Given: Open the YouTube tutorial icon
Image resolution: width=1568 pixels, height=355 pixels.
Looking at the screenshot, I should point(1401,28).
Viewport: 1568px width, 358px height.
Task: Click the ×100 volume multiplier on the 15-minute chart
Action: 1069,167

• **GOAL**
Reproduce the material above word for word, every line in its original order.

• **SOLUTION FOR THIS TASK**
Given: Open the YouTube tutorial icon
Image resolution: width=1568 pixels, height=355 pixels.
Looking at the screenshot, I should point(1401,28).
Viewport: 1568px width, 358px height.
Task: Click the ×100 volume multiplier on the 15-minute chart
Action: 1069,167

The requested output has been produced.